Des partisans du PSNS défilent à Beyrouth, le 24 septembre 2023. Photo d'archives/Hassan Assal
Ibrahim Mneimné, député de Beyrouth issu de la contestation du 17 octobre 2019, a salué lundi la suppression des barrages et barrières déployés par le Parti social nationaliste syrien (PSNS) devant l’un de ses centres à Raouché, à Beyrouth.
Plus tôt dans la journée, la chaîne de télévision locale al-Jadeed avait rapporté qu’une force composée de membres de l’armée libanaise, des services de renseignement et de la municipalité de Beyrouth supervisait le retrait de ces installations. Contactée par L’Orient-Le Jour, une source sécuritaire n’a pas été en mesure de confirmer cette information.
« La rue beyrouthine a accueilli avec un grand soulagement la décision de retirer ces barrières… Tout en remerciant toutes les parties impliquées dans cette démarche, nous appelons, comme indiqué dans la question que j’ai récemment posée au gouvernement, à l’achèvement du retrait des barrières de tous les partis dans tous les quartiers, en particulier dans la rue Hamra, afin de récupérer et d’organiser l’espace public pour qu’il soit exclusivement au service des citoyens », a écrit le député sur X.
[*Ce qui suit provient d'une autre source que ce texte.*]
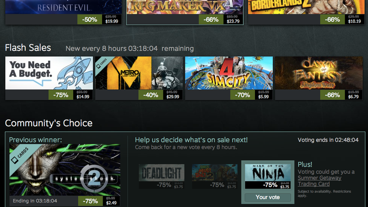Viewport: 368px width, 207px height.
Task: Vote for Deadlight in Community's Choice
Action: click(161, 176)
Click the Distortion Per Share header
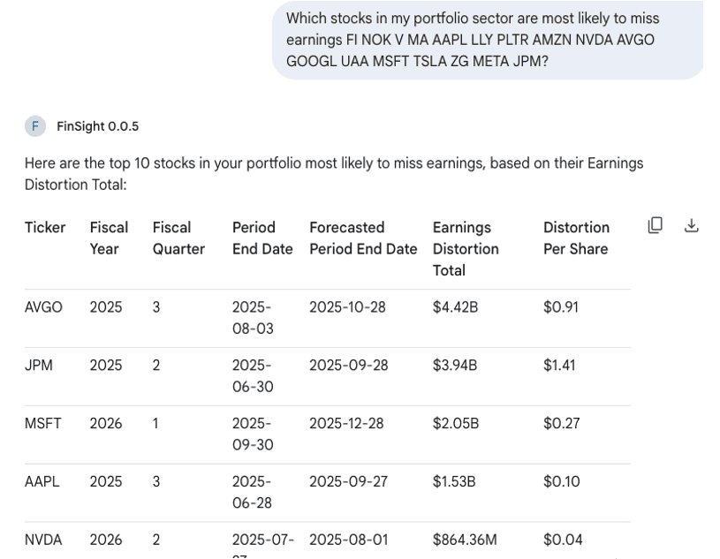This screenshot has height=559, width=720. [x=576, y=238]
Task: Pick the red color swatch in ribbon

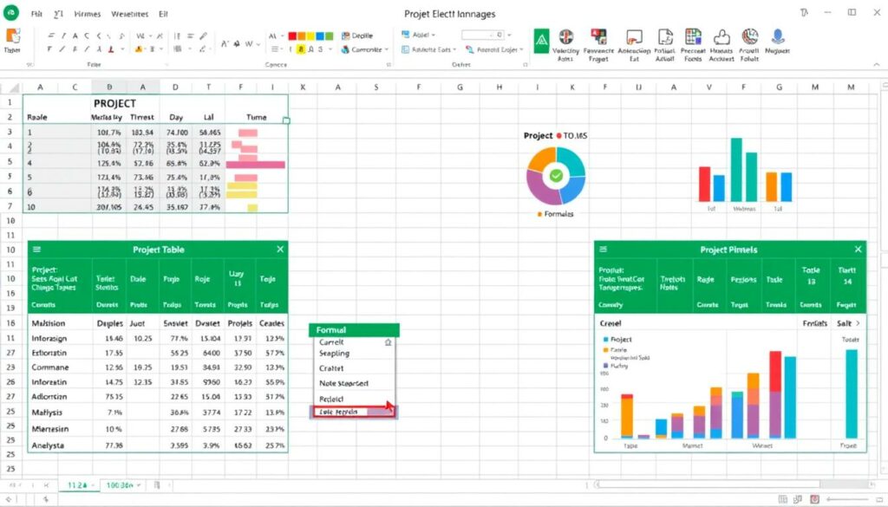Action: point(292,36)
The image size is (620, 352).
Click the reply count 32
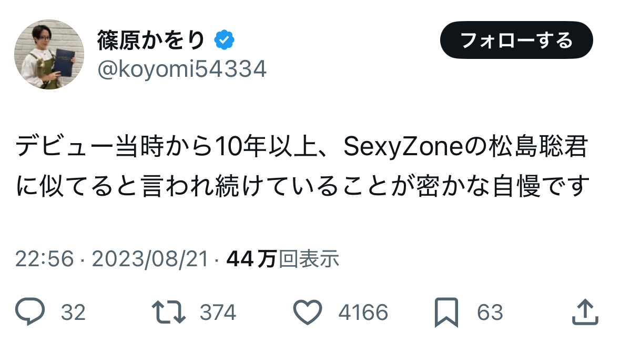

Le PSNS, parti allié au Hezbollah et à l’ancien régime Assad en Syrie, possède également une forte présence dans le quartier Hamra à Beyrouth.
Mardi dernier, Ibrahim Mneimné et Melhem Khalaf, lui aussi député issu de la contestation, avaient soumis une question au gouvernement et aux ministres de l’Intérieur et de la Défense concernant « l’empiètement sur les biens et les routes publics et l’installation de barrières à Beyrouth, étant donné que cela constitue une violation de la liberté de circulation des citoyens et une atteinte à la souveraineté de l’État ».
On ignore encore si cette mesure concerne également d’autres partis ou si elle vise uniquement les propriétés appartenant au PSNS.